Umwelt

Kampfmittelräumung in der Tegeler Stadtheide beginnt

Mit einem Metalldetektor und einem Spaten sind die Kampfmittelräumer unterwegs und suchen am Flughafen Tegel nach Munition.

Mit einem Metalldetektor und einem Spaten sind die Kampfmittelräumer unterwegs und suchen am Flughafen Tegel nach Munition.

Foto: Maurizio Gambarini / FUNKE Foto Services

Das Areal soll in den kommenden Jahren zu einem Natur- und Landschaftsschutzgebiet mit Freizeitnutzung weiterentwickelt werden.

Berlin. Auf den Flächen der Tegeler Stadtheide am früheren Flughafen Tegel hat das Land mit der Kampfmittelräumung begonnen. "Voraussichtlich bis Ende März wird der erste von fünf Abschnitten der insgesamt rund 152 Hektar großen Fläche auf Basis einer intensiven Bodensondierung von Kampfmitteln aus dem Zweiten Weltkrieg geräumt", teilte das landeseigene Unternehmen Grün Berlin am Montag mit.
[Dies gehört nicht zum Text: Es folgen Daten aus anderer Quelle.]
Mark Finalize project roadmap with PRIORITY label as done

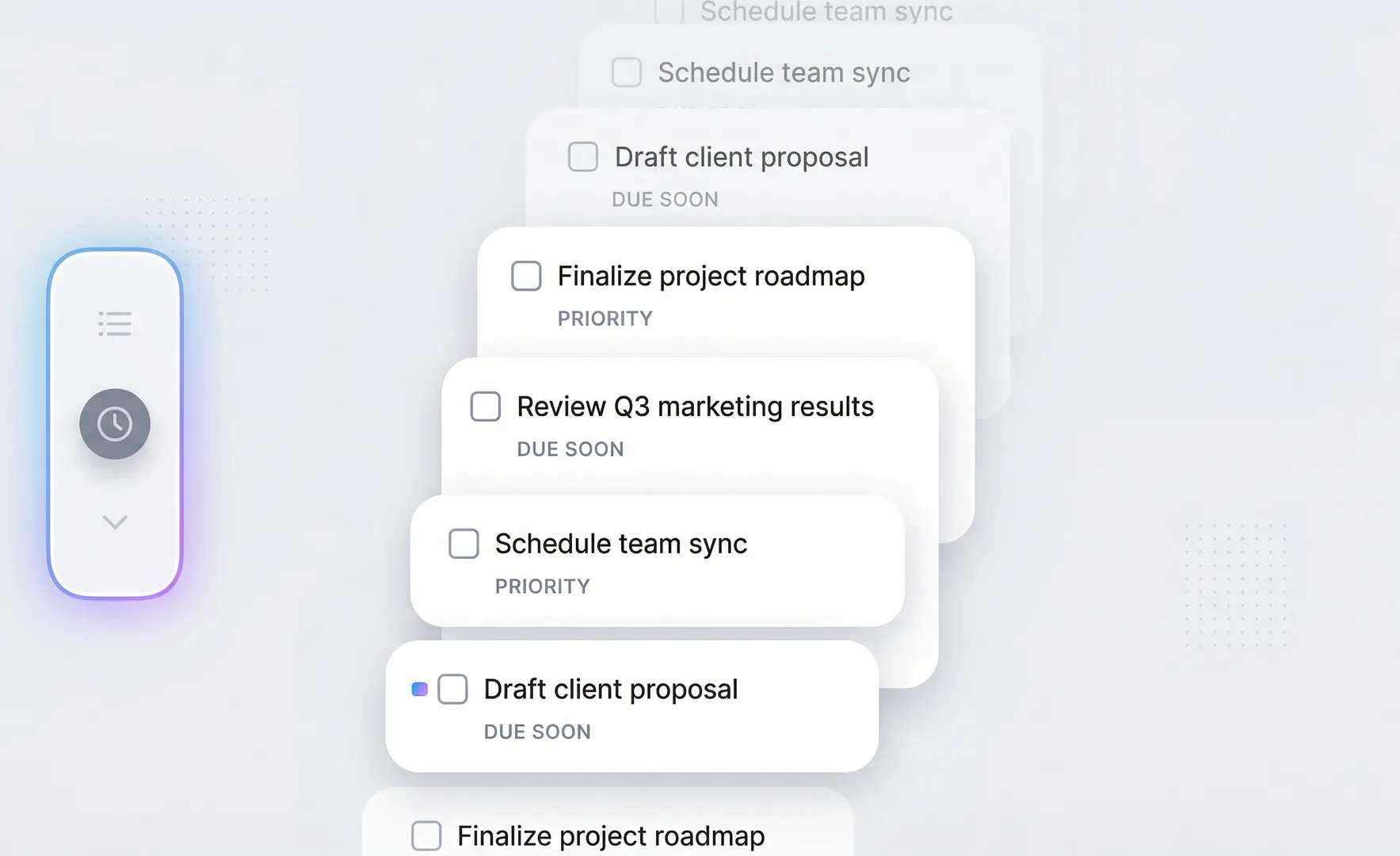tap(527, 276)
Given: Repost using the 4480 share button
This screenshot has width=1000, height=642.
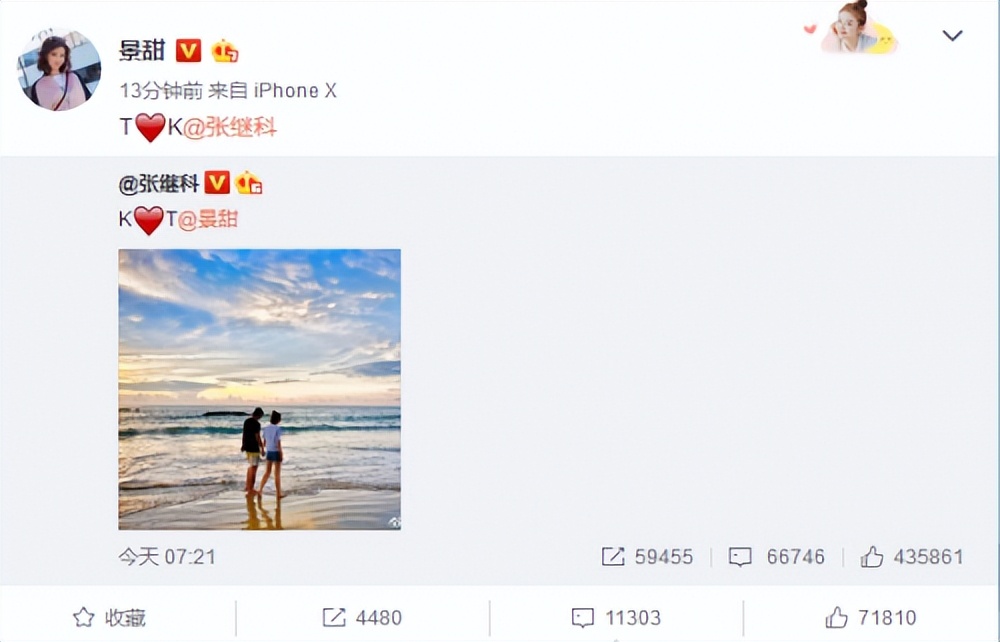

Das Areal soll in den kommenden Jahren zu einem Natur- und Landschaftsschutzgebiet mit Freizeitnutzung weiterentwickelt werden. Die Flächen liegen auf dem Tegel-Gelände nördlich und westlich der ehemaligen Start- und Landebahn.

Auf der gesamten Fläche des Landschaftsraums sind laut Grün Berlin Räumungsarbeiten bis ins Jahr 2026 geplant. "Um die auf dem Areal lebenden Tiere und Pflanzen bestmöglich zu schützen, überwacht ein von Grün Berlin beauftragtes, auf Arten- und Naturschutz spezialisiertes Ingenieurbüro die gesamten Maßnahmen im Rahmen einer "Ökologischen Baubegleitung"."

Nicht betroffen sind von den Arbeiten die Flächen des künftigen sogenannten Schumacherquartiers sowie der Urban-Tech-Republic in den ehemaligen Flughafengebäuden. Dort sind andere Unternehmen zuständig. Die Tiefbauarbeiten für das Wohnquartier in Holzbauweise sollen bereits dieses Jahr beginnen. Mit den vorbereitenden Maßnahmen inklusive der Räumung möglicher Kampfmittel wurde bereits im vergangenen Jahr begonnen.